Выбрать главу

То, Что Важнее Всего Прочего

   Небо горело на западе, а на востоке горы уже погрузились в вечерний мрак. Пятый легион Тита Квинтерия вошел в великий стольный град Маливан, центр всего мира. Всадник в золоченом доспехе, верхом на вороном скакуне промчался вдоль северо-восточного акведука, нырнул в арку, разогнав стаю голубей у гранитного фонтана, натянул поводья, спешился. Он бросил коня посреди просторного пустующего двора, взбежал по широкой лестнице, звеня шпорами, откинул за спину пыльный, подбитый леопардовым мехом плащ, снял с головы украшенный павлиньими перьями шлем, скорой походкой направился вдоль колоннады к монументальной базилике царского дворца.

  У входа в государевы покои воина остановила дворцовая стража, скрестив прямо перед его носом древки длинных бердышей.

- Тит Квинтерий, военный трибун пятого царского легиона! - гордо и громко возвестил воитель, задрав подбородок едва ли не до самого флигеля на верхушке базилики, - Пропустите немедля, у меня важные новости с северного фронта!

  Гвардейцы переглянулись, явно ища во взгляде друг друга ответ на вопрос: надо ли пропускать такого привилегированного человека.

- Просим прощения, сударь, но их величество приказали нынешней ночью никого в царские покои не пускать, - неуверенным голосом сказал один из стражников.

- Вы что, оглохли? - рявкнул трибун, - Вы смеете не пускать меня? Самого Тита Квинтерия по прозвищу Маливанский гепард, победителя Гербакла из Кальфадера, покорителя семи шелестящих равнин? Меня? Ныне принесшего его царскому величеству весть о новой сокрушительной победе против северных варваров в Маисовой долине?

- Простите еще раз, сударь, - тихим, жалобным голоском пропищал всё тот же стражник, - Но никак не можно пущать вас в царские покои, приказ такой, понимаете? Их царское величество нынче ночью очень сильно заняты.

- Да чем таким, черт подери, занят царь? - зарычал по-звериному благородный трибун Тит Квинтерий, - Что, раздери его гром, может быть важнее новости о победе на северном фронте?!

- Неведомо, - сделав исключительно глупое лицо, пожал плечами всё тот же говорливый стражник, - Но пускать не велено никого, даже если сам Хор громовержец спустится с небес и станет просить у их царского величества аудиенции, приказано посылать к чертям собачьим.

- Вы, двое!.. - Тит стиснул зубы, - Еще до восхода солнца ваши головы станут украшением на городской стене. Я вам клянусь!
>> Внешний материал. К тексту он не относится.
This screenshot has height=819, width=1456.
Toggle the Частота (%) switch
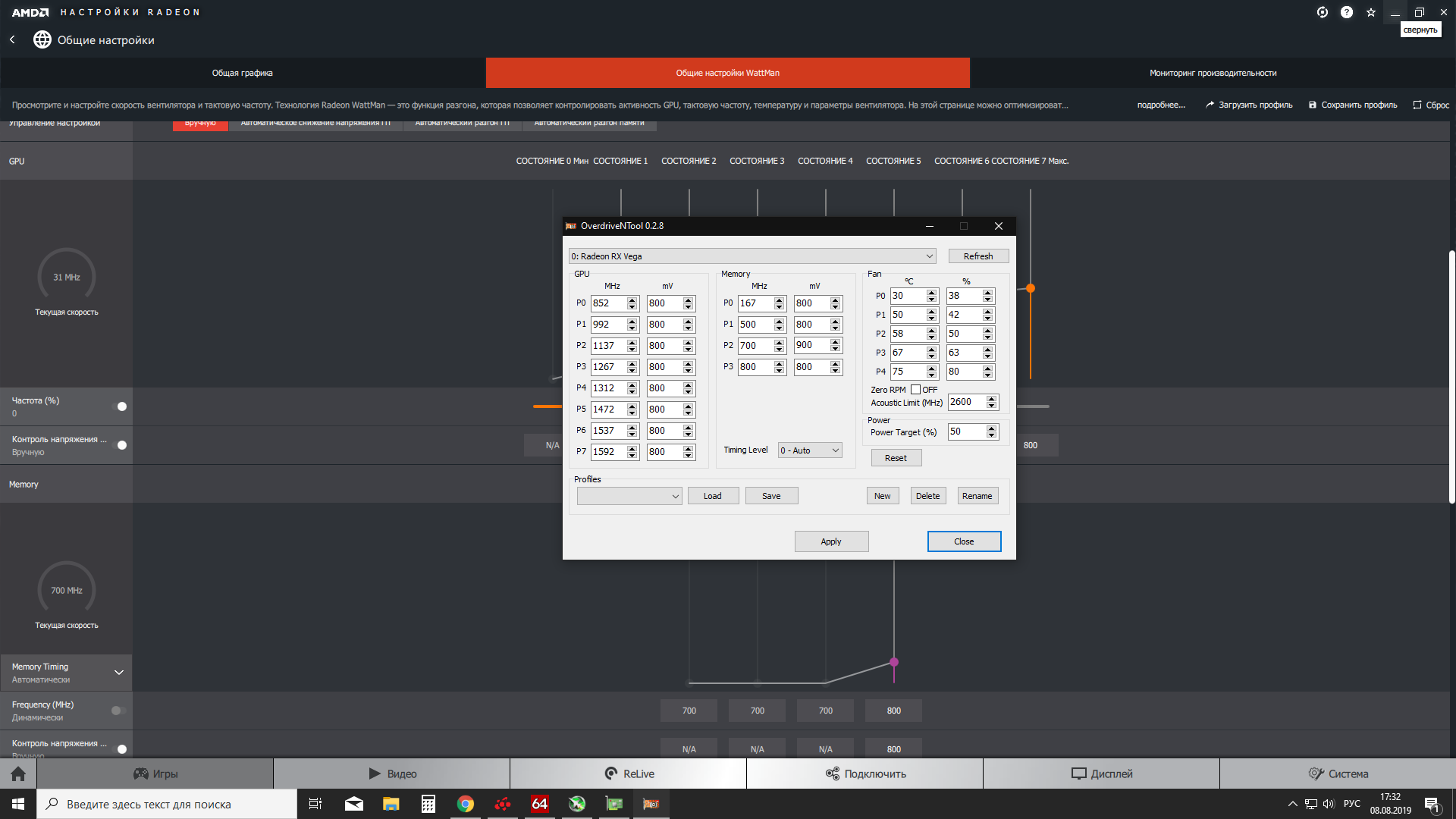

Не будь я Маливанским гепардом Титом Квинтерием, командиром пятого легиона, победителем Гербакла из Кальфадера, покорителем семи шелестящих равнин, а ныне сокрушителем стотысячной армии северных варваров в маисовой долине!

  Гвардейцы переминались с ноги на ногу в нерешительности, но проходу трибуну не дали. Тит развернулся, прошелся по колоннаде в направлении выхода, но, не дойдя и до её середины, крутанулся на пятках, рванул из ножен меч, тот самый, которым срубил не одну сотню голов в десятках пройденных битв, и с криком “Прочь с дороги!!!” кинулся на застывших в изумлении стражников.

- Что тут происходит? - донесся из-за спин гвардейцев певучий и высокомерно-напыщенный голос.

  Тит замер со вскинутым над головой клинком в трех шагах от стражи.

- А ну-ка расступись, - промурлыкал голос, и стража подняв бердыши расступилась.

  Из дверей базилики выплыл пузатый человек в полосатом халате и с такой же полосатой маленькой тюбетейкой на макушке лысеющей головы. Человечек перебирал в толстых коротких пальчиках костяные белые четки, щурил мелкие глазки и подергивал тоненькими рваными усиками под крупным приплюснутым носом.

- Кто это? Его сиятельство, военный трибун?! - искусственно удивился он, - Вы только с дороги? Принесли добрые вести с севера?

- Слава богам! - с облегчением воскликнул Тит Квинтерий, убирая меч обратно в ножны, - магистр Боржа, вы как нельзя кстати. Эти два олуха… - трибун с презрением зыркнул на стражников, всё так-же смирно стоявших на своих местах, - не хотели меня пропускать к его царскому величеству, а я и правда только с дороги даже домой не заглянул к жене и сыновьям, и у меня действительно важнейшие вести для государя.

- Прошу прощения за это недоразумение, дорогой мой трибун, - слегка склонил голову магистр Боржа, - Я должен был сообщить этим, как вы сказали, олухам, что царь занят вопросами первой важности и потому лично просил никого к нему не пускать.